Last week, in response to a letter from a reader, Mona Chalabi of FiveThirtyEight blog revealed that in the U.S. parents owe $14.3 billion in child support.

While crunching data from the U.S. Census, Chalabi also found that, contrary to popular misconception, men are not the deadbeats they have been made out to be and that women are more likely to behind or can’t make their child support payments. In 2011, Chalabi found, 32 percent of custodial fathers didn’t receive child support. In contrast, only 25 percent of mothers did not receive any child support.

Those figures do show that women are more lax when it comes to making their child support payments, but, as Chalabi found, women ordered to pay child support make less than their male counterparts. To read more checkout Chalabi’s data here.

It is alarming that so many parents either refuse to or unable to pay their child support. If the paying spouse is experiencing financial problems and can’t make their payments, the amount can be adjusted to a more realistic amount through the courts so they are no longer in defiance.

But what can spouse do if their spouse just flat out refuses to pay their child support even though they can afford those payments? What can a custodial parent do?

If you spouse refuses to pay you child support as prescribed, you should first contact an Atlanta divorce law firm. They will file a petition for contempt on your behalf, this will get the legal ball rolling. Once that petition is processed the courts can then force your former spouse to comply with your divorce agreement. That can include garnishing their wages or get them to agree to a monthly payment plan if they refuse to make their monthly support payments. In the worst cases, a non-paying spouse can be jailed until the court sees fit.

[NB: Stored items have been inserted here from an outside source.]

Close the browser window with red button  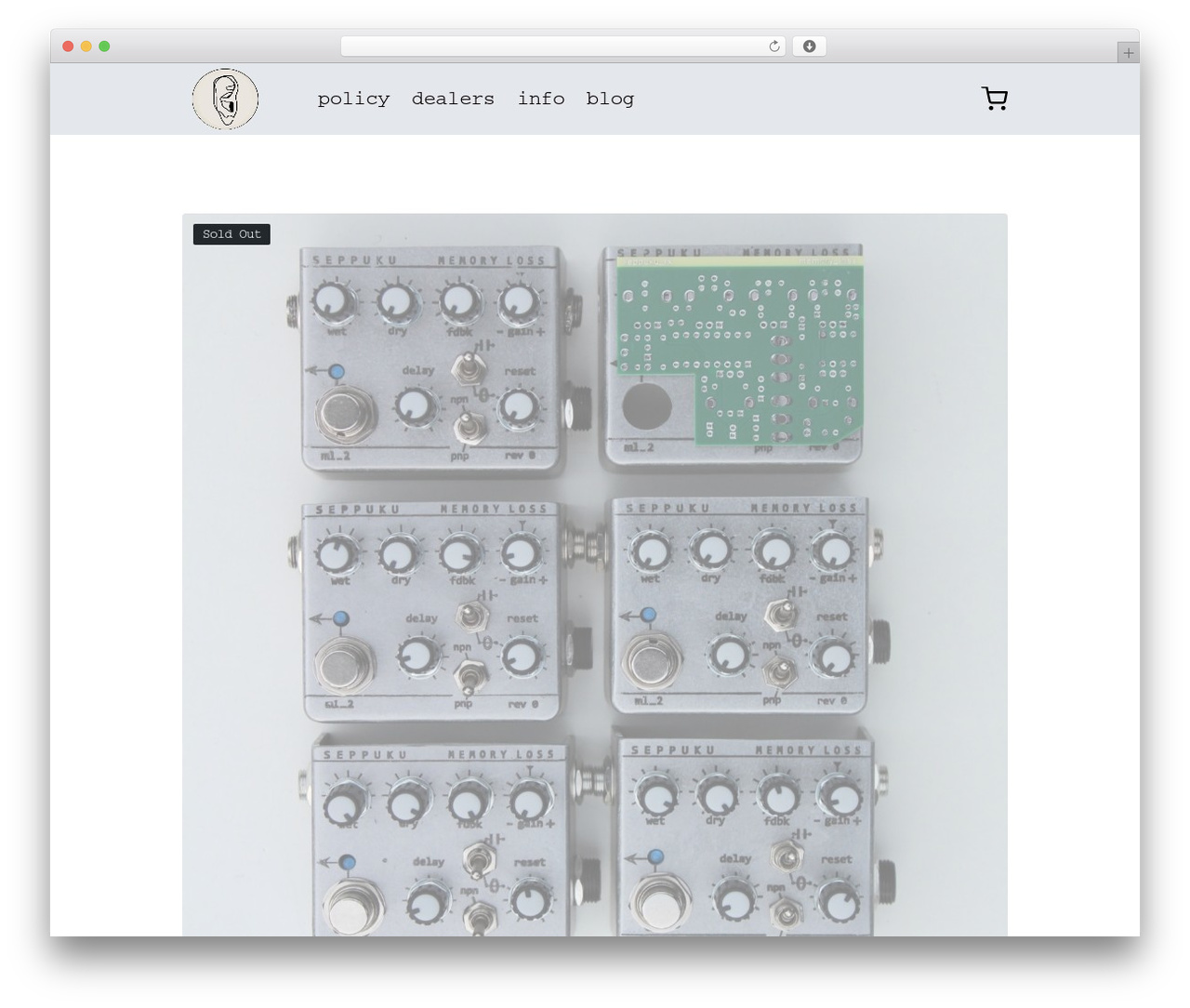tap(68, 46)
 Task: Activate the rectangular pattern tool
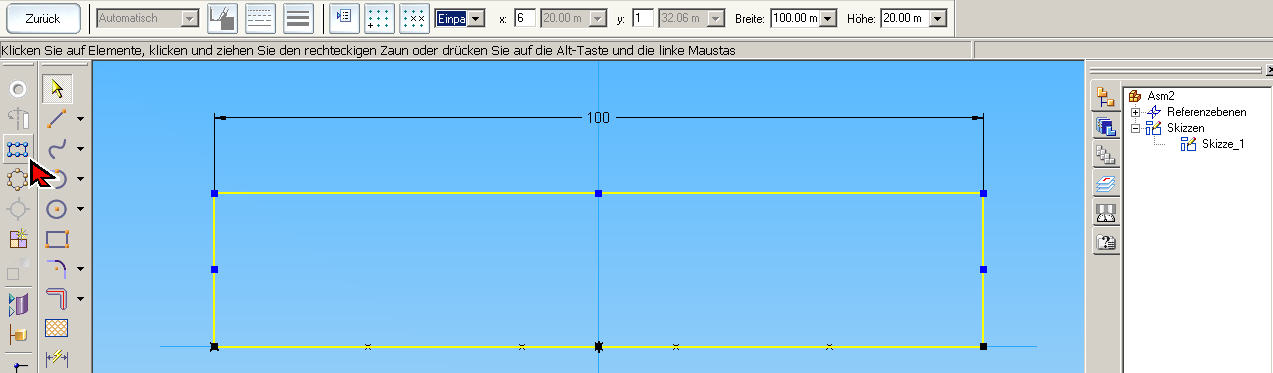[x=18, y=149]
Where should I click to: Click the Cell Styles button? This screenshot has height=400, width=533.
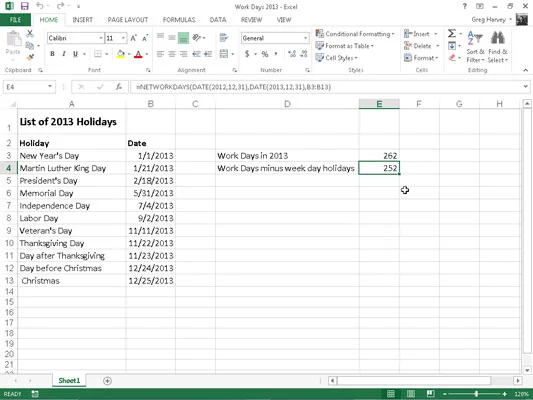click(337, 58)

Sometimes you may not even have to go through the courts to get a spouse to pay child support. A simple reminder from your divorce attorney will be the impetus you ex needs to pay make their child support payments.

But before you get into a situation where your spouse refuses to pay child support, you need to assure your divorce settlement is reasonable and any child support demands you make are within your estranged spouse’s ability to pay. This can be done by have a divorce law firm help you negotiate the terms of your divorce settlement. While child support payments can be adjusted down the road, a more equitable settlement from the start won’t create the bitterness and anger that compels one spouse to defy their divorce settlement terms.